>> begin

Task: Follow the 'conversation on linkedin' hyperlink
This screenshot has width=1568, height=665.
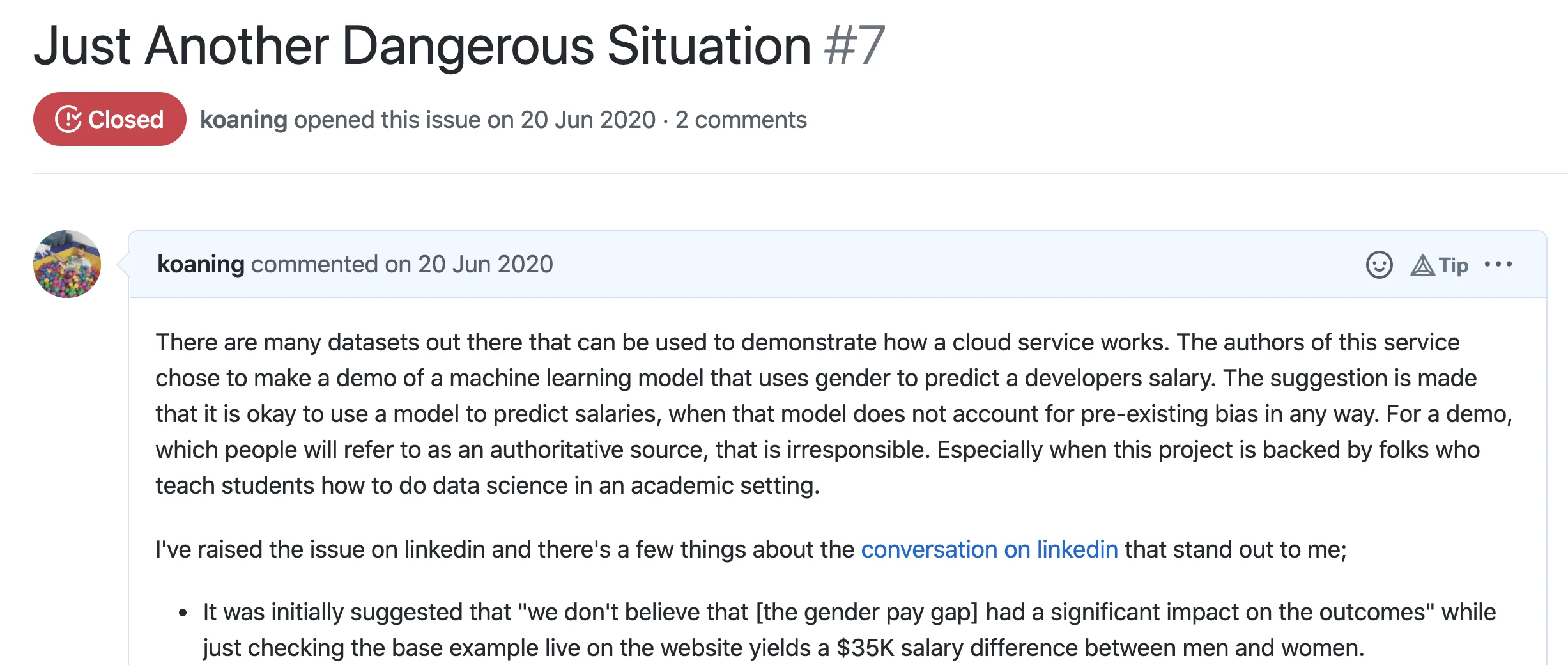Action: [989, 549]
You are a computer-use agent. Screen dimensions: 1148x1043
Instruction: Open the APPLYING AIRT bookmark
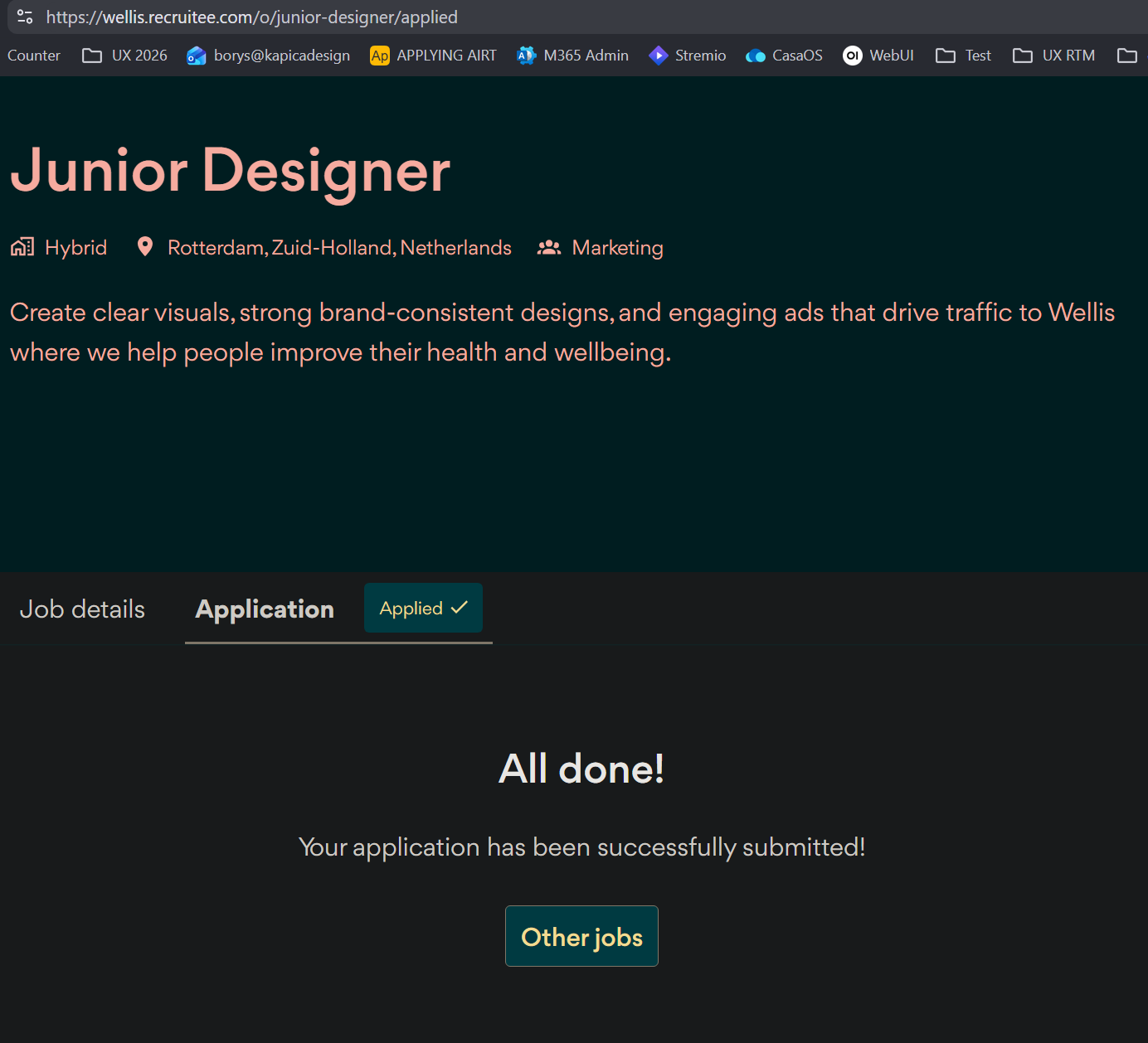point(433,56)
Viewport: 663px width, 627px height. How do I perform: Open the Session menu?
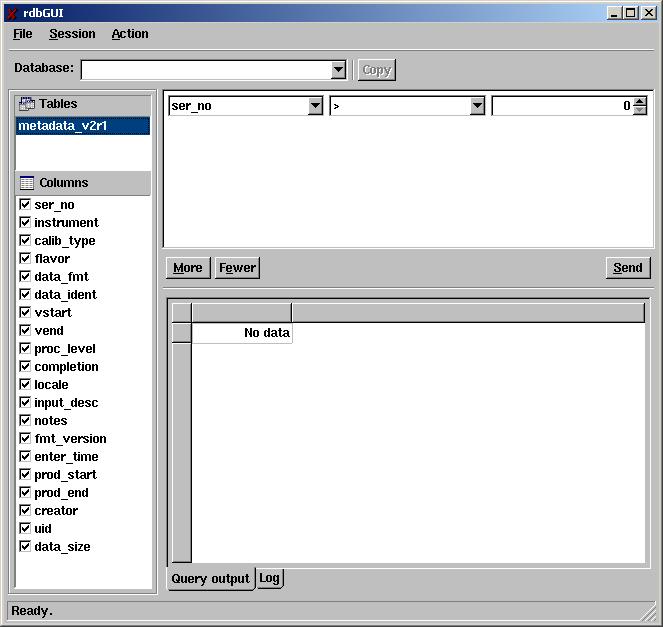point(72,34)
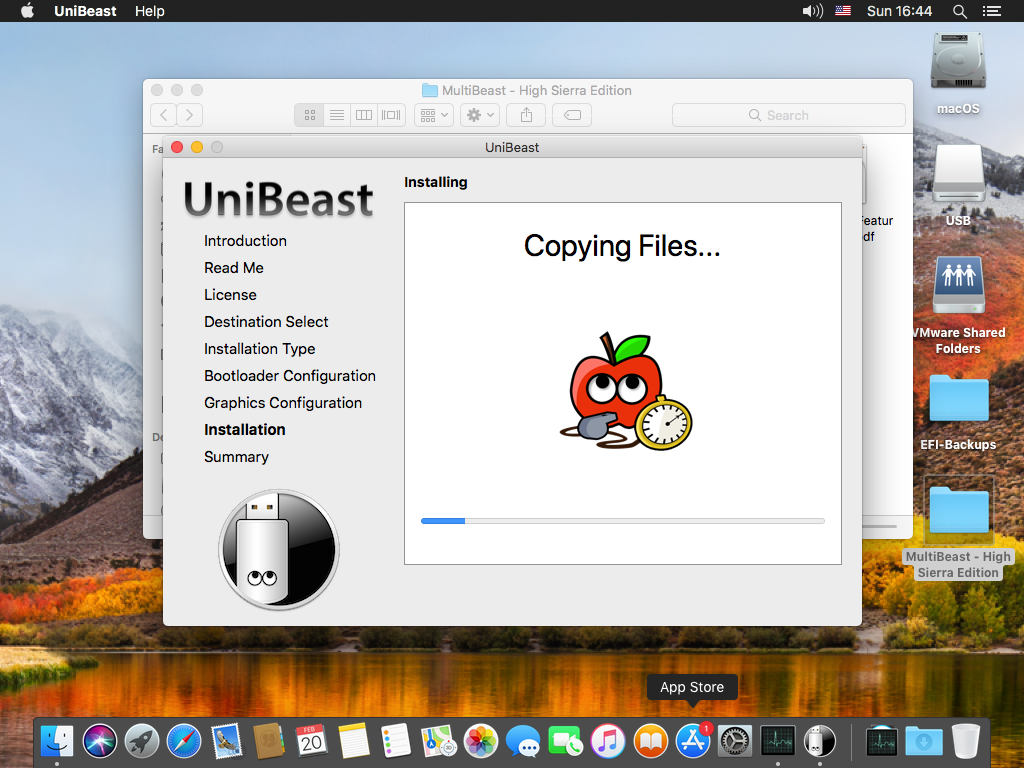Click the Finder share icon
Screen dimensions: 1024x768
tap(526, 115)
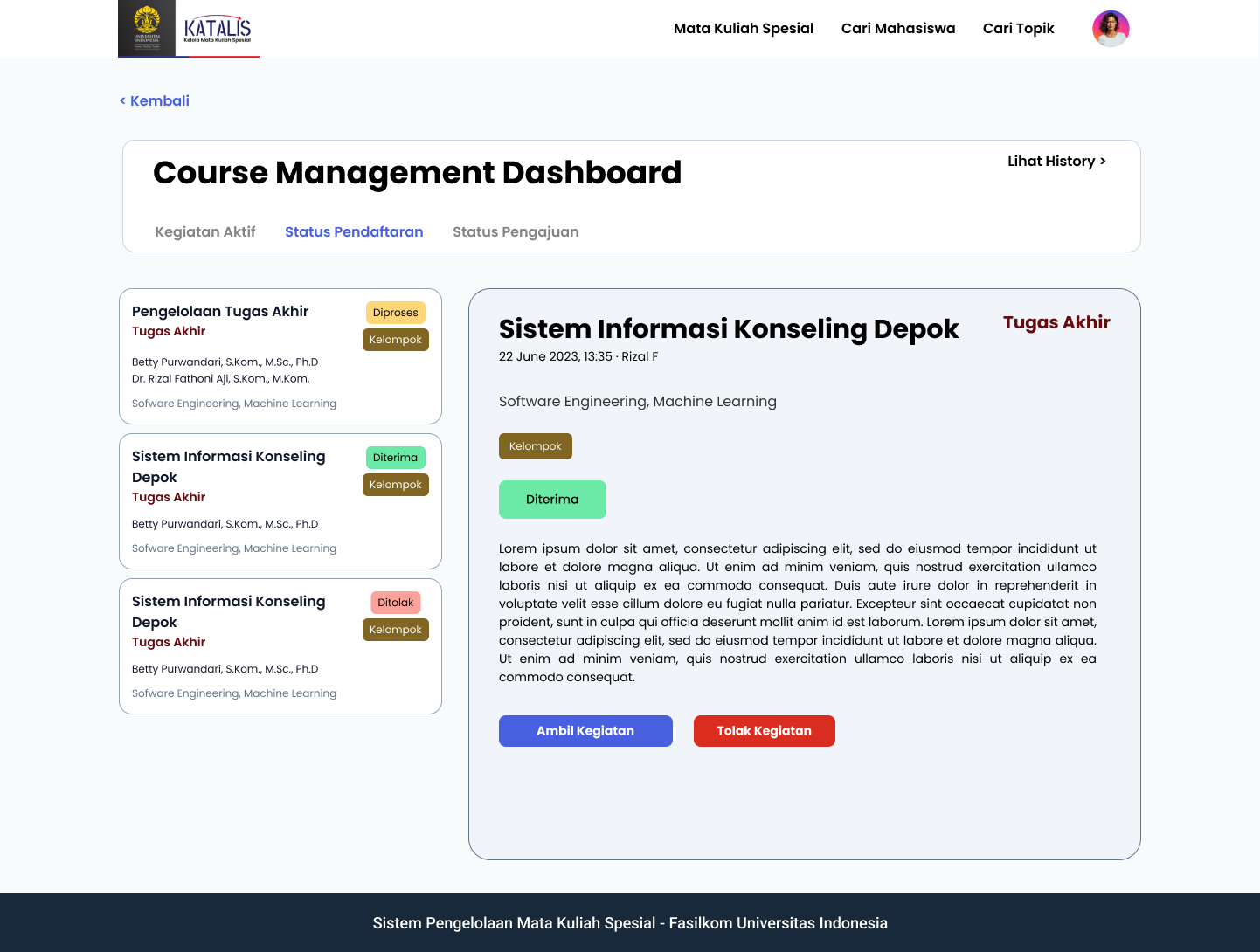The width and height of the screenshot is (1260, 952).
Task: Go to Cari Topik page
Action: (x=1018, y=29)
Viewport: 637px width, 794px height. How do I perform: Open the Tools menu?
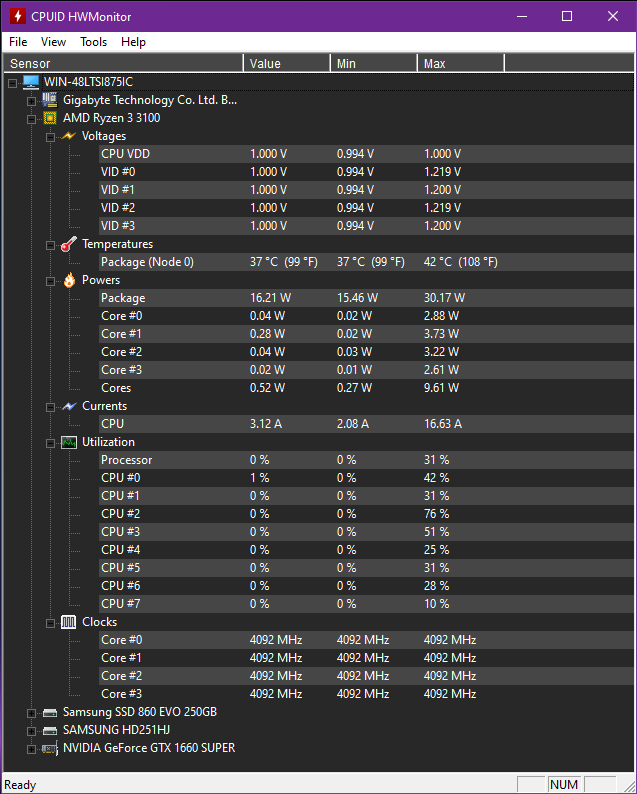tap(94, 42)
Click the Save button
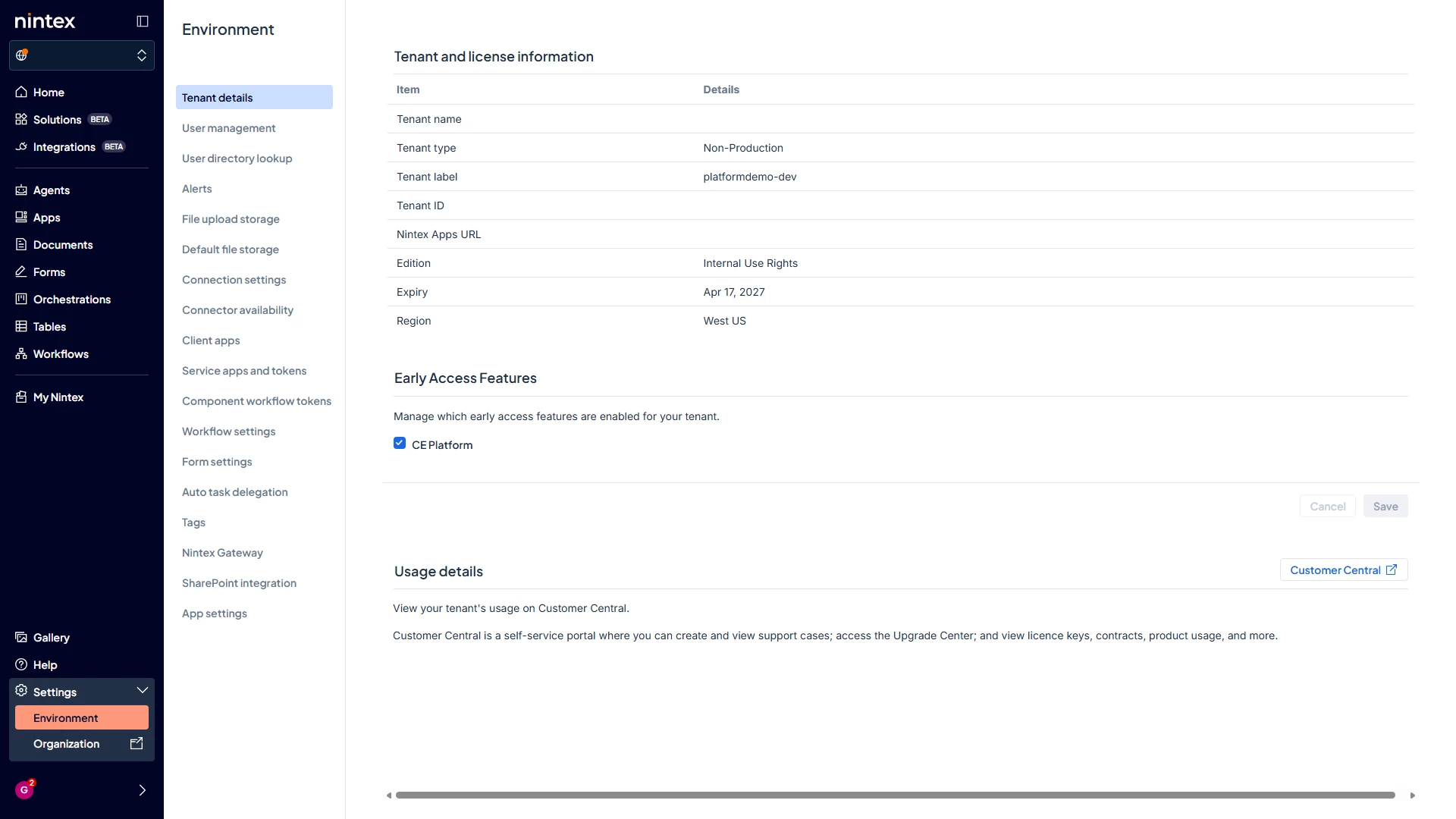The height and width of the screenshot is (819, 1456). click(x=1385, y=507)
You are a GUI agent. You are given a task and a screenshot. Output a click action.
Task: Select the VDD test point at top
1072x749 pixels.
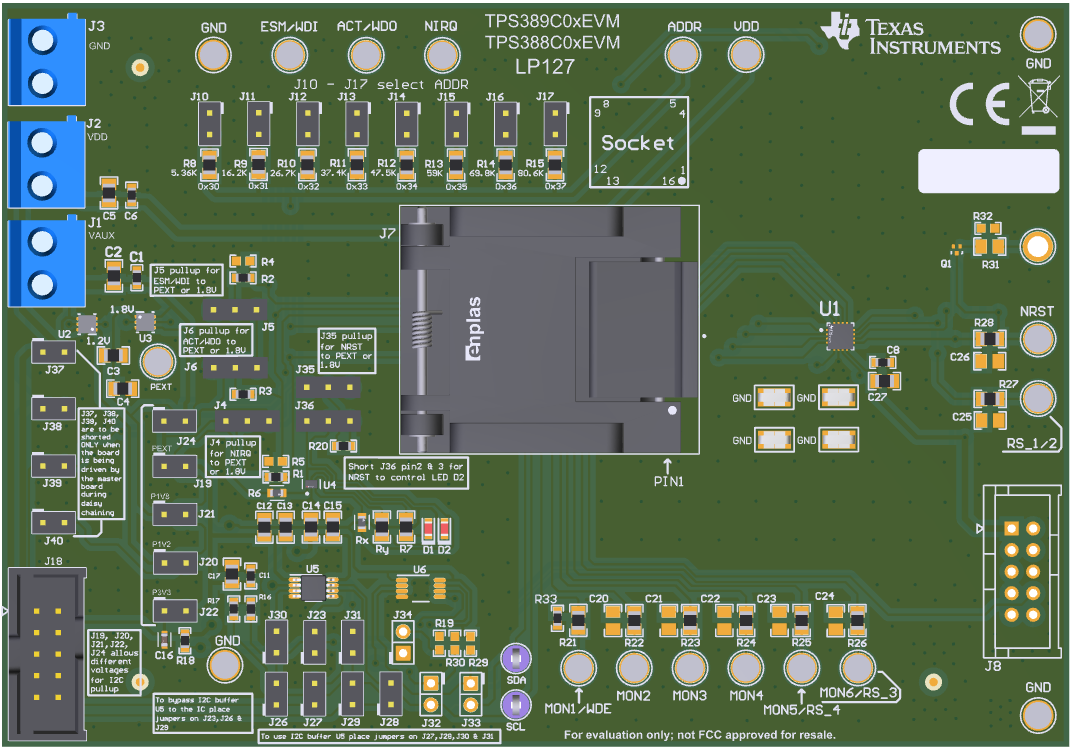coord(744,52)
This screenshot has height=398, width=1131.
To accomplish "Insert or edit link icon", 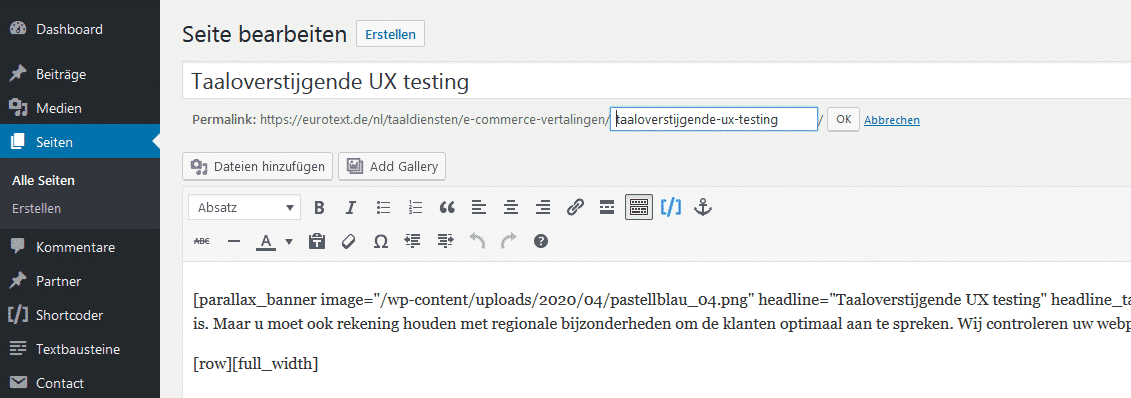I will 575,208.

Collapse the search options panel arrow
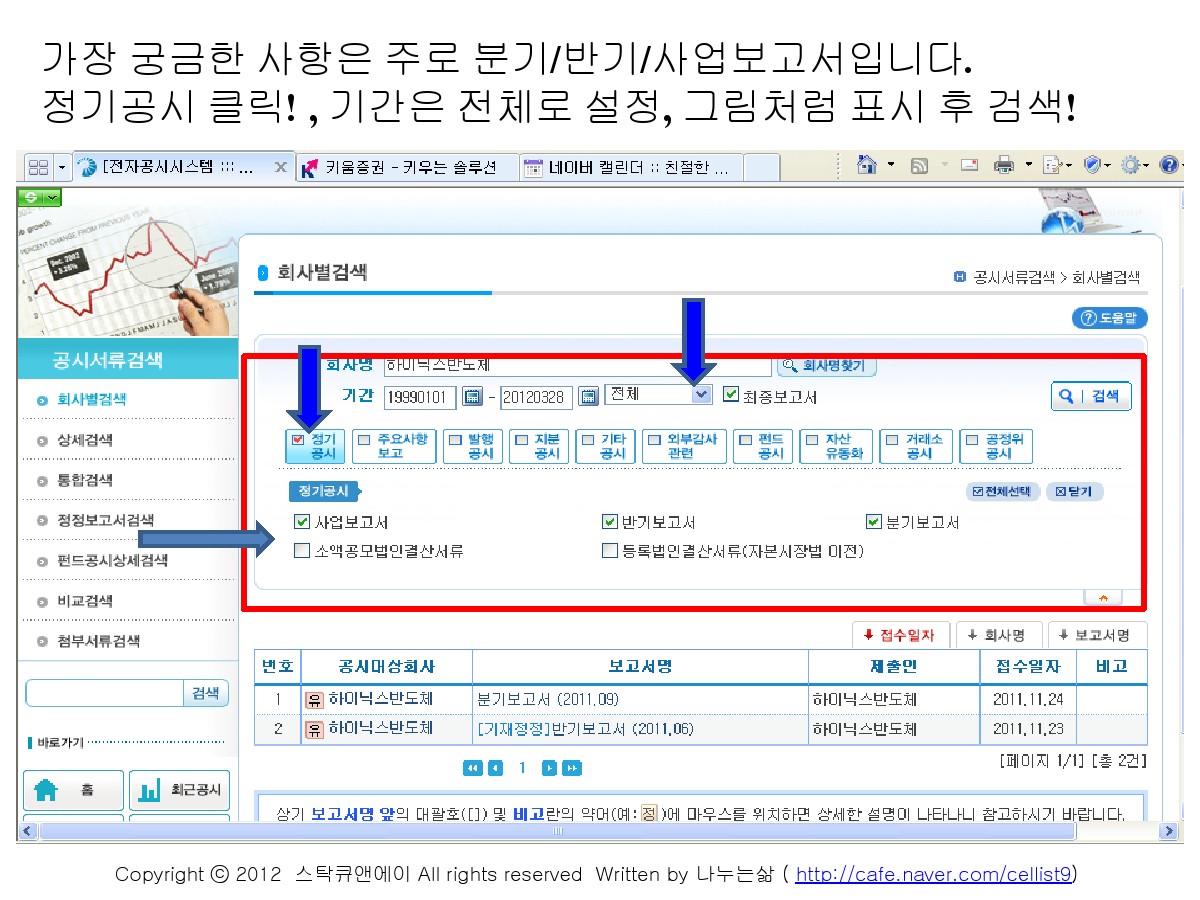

>> end

Extract the lines from the start of the records through the line containing "The height and", inclusive, and reproduce them exactly. Leave the pictures out of your answer.

> [COMPLETE RESPONSE]
Task: Follow the 'conversation on linkedin' hyperlink
This screenshot has width=1568, height=665.
Action: [989, 549]
You are a computer-use agent. Screen dimensions: 1148x1043
Instruction: Open the APPLYING AIRT bookmark
point(433,56)
Viewport: 663px width, 627px height. How do I perform: Open the Session menu?
point(72,34)
Click the Finder share icon
Screen dimensions: 1024x768
tap(526, 115)
The width and height of the screenshot is (1260, 952).
Task: Go to Cari Topik page
Action: (x=1018, y=29)
Viewport: 637px width, 794px height. How do I perform: Open the Tools menu?
tap(94, 42)
Click the Save button
The height and width of the screenshot is (819, 1456). click(x=1385, y=507)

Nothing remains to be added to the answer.